Parceria entre as três principais entidades do segmento busca ampliar a competitividade das empresas, fortalecer a interlocução institucional e impulsionar a inovação no estado
As três principais entidades representativas do setor de tecnologia do Rio de Janeiro — Assespro-RJ, Riosoft e TI Rio — oficializaram uma aliança institucional voltada ao fortalecimento do ecossistema de inovação fluminense. O anúncio foi feito durante o painel “Liderança organizada para um Rio mais inteligente”, realizado no Rio Innovation Week.
A iniciativa reúne as entidades em torno de uma agenda estratégica comum para ampliar a competitividade das empresas de tecnologia, fortalecer a interlocução com os poderes públicos e estimular o desenvolvimento econômico baseado em inovação. Apesar da atuação conjunta, cada organização manterá sua autonomia, identidade institucional e modelo de governança.
O Rio de Janeiro concentra mais de 30 mil empresas de tecnologia da informação, além de universidades, centros de pesquisa, startups, parques tecnológicos e ambientes de inovação.

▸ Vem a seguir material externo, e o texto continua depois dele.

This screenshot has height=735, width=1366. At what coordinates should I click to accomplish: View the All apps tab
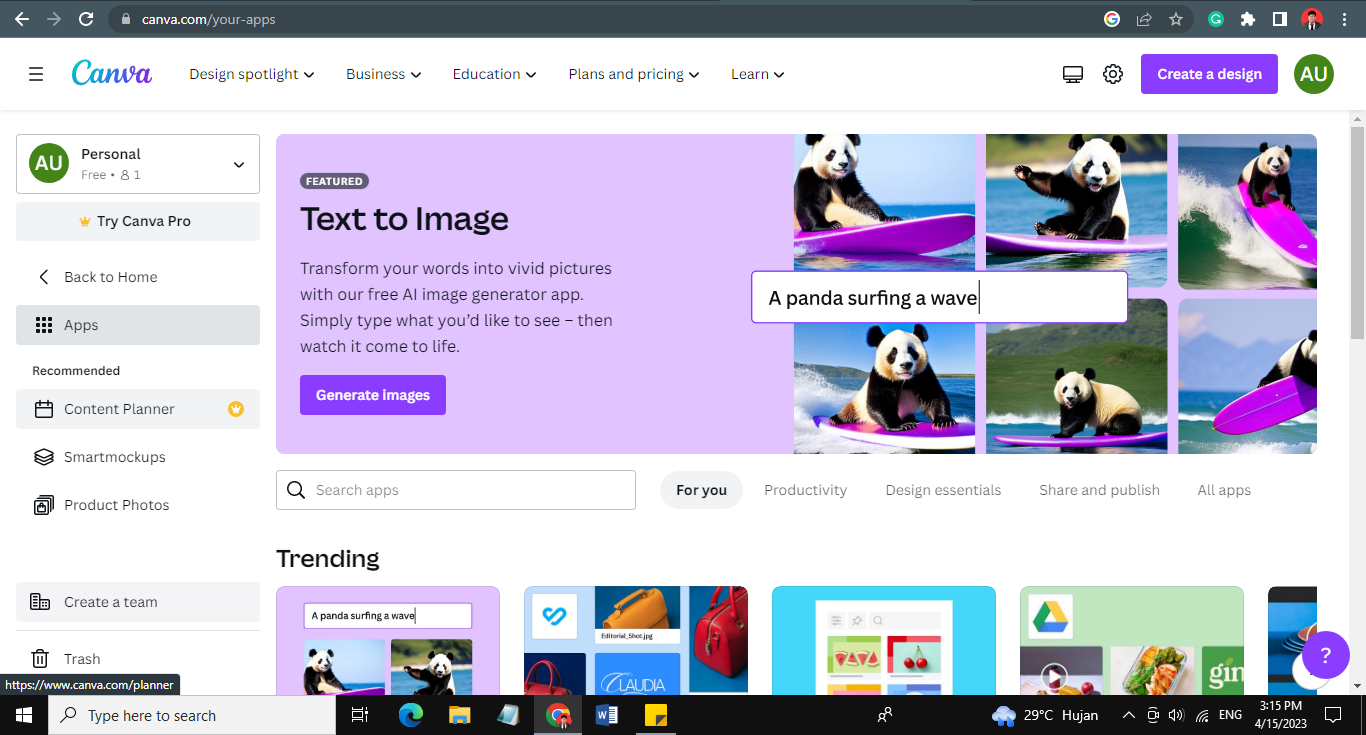point(1223,490)
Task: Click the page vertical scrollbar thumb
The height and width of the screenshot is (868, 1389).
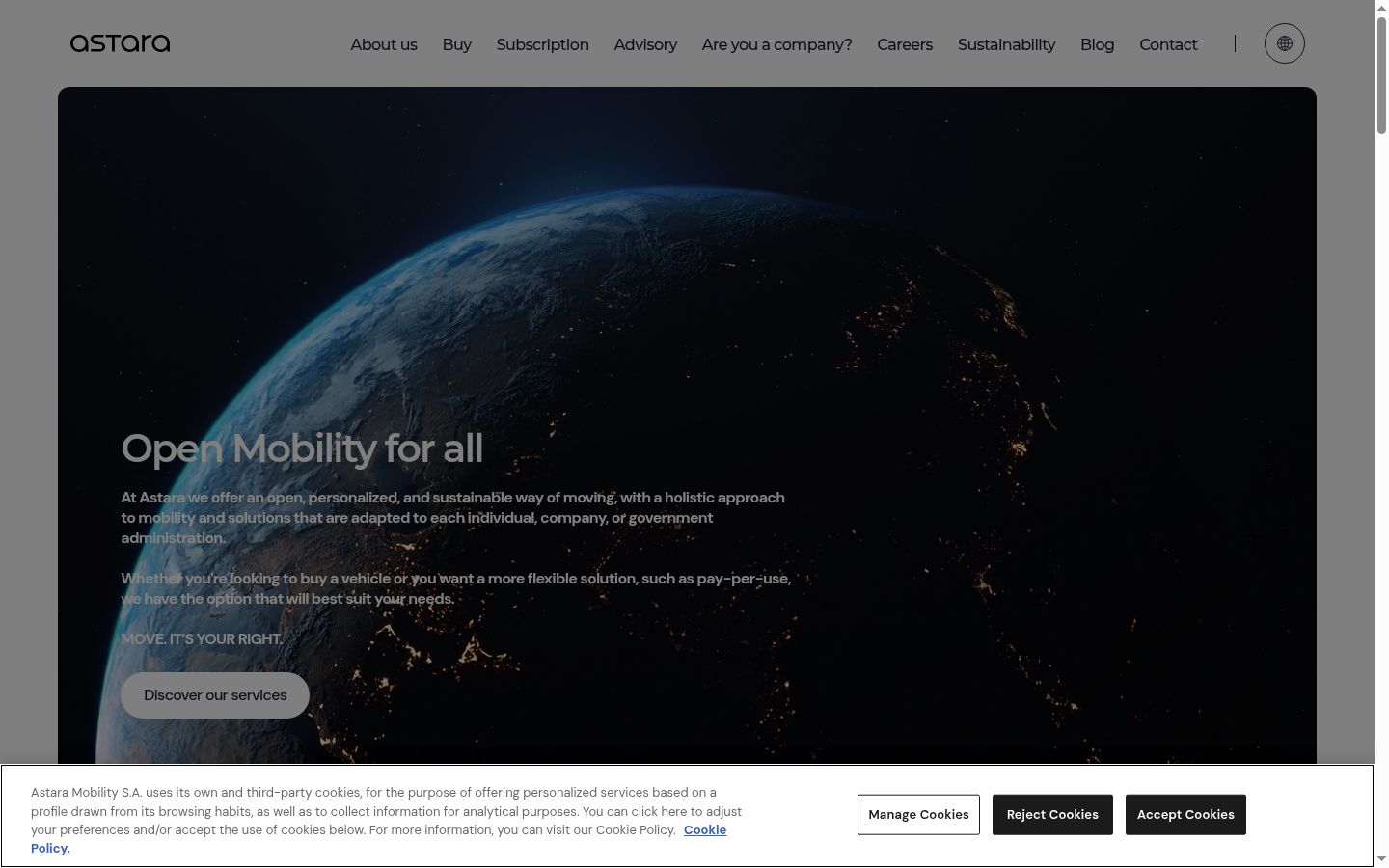Action: click(1381, 75)
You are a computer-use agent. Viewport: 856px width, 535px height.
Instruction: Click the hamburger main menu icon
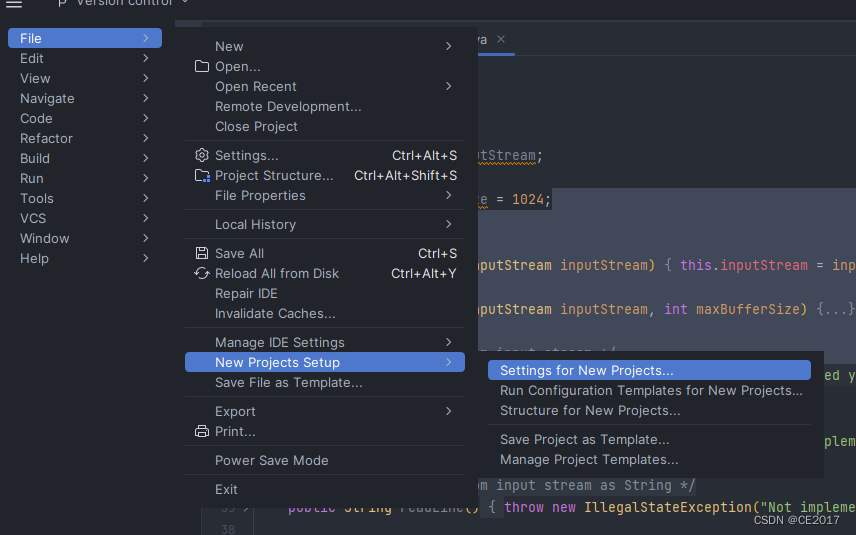click(14, 4)
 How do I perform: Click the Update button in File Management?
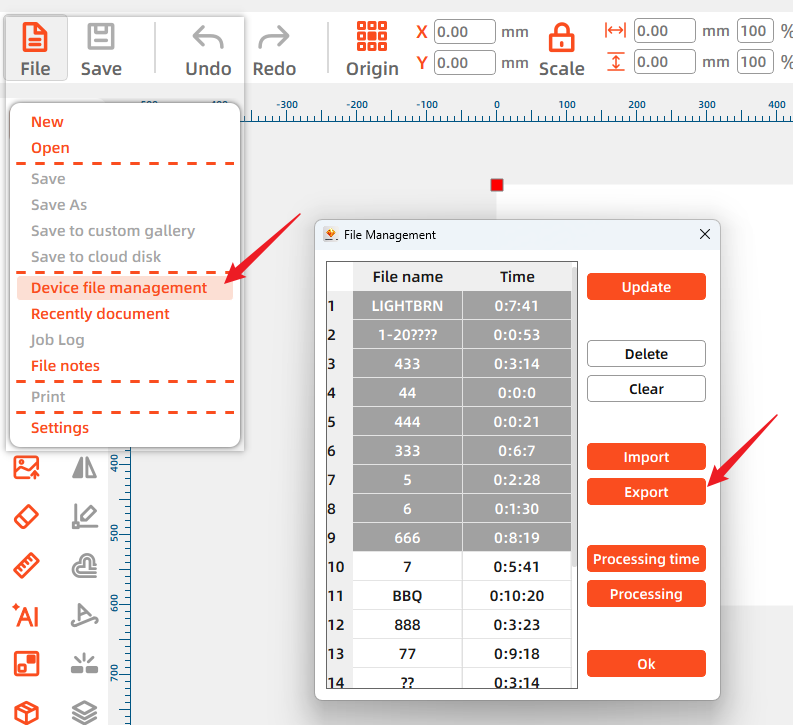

A nova aliança pretende conectar esses atores de forma mais eficiente, promovendo ações integradas para ampliar o acesso a recursos, fortalecer políticas públicas e acelerar projetos estruturantes.
Entre as prioridades definidas pelas entidades estão a ampliação do diálogo com governos e instituições de fomento, a integração entre empresas, universidades e centros de pesquisa, a produção de estudos e indicadores do setor, a formação e retenção de talentos, a atração de investimentos e a defesa de um ambiente regulatório favorável ao crescimento da economia digital.
Outro foco será fortalecer a integração entre a capital e os polos tecnológicos do interior do estado, aproximando diferentes regiões e estimulando o desenvolvimento de ecossistemas locais de inovação.
Como uma das primeiras ações da agenda conjunta, Assespro-RJ, Riosoft e TI Rio promoverão encontros institucionais com candidatos e pré-candidatos aos poderes Executivo e Legislativo para apresentar as demandas do setor e ampliar o diálogo sobre políticas públicas voltadas à tecnologia e à inovação, respeitando a legislação eleitoral e mantendo caráter institucional e apartidário.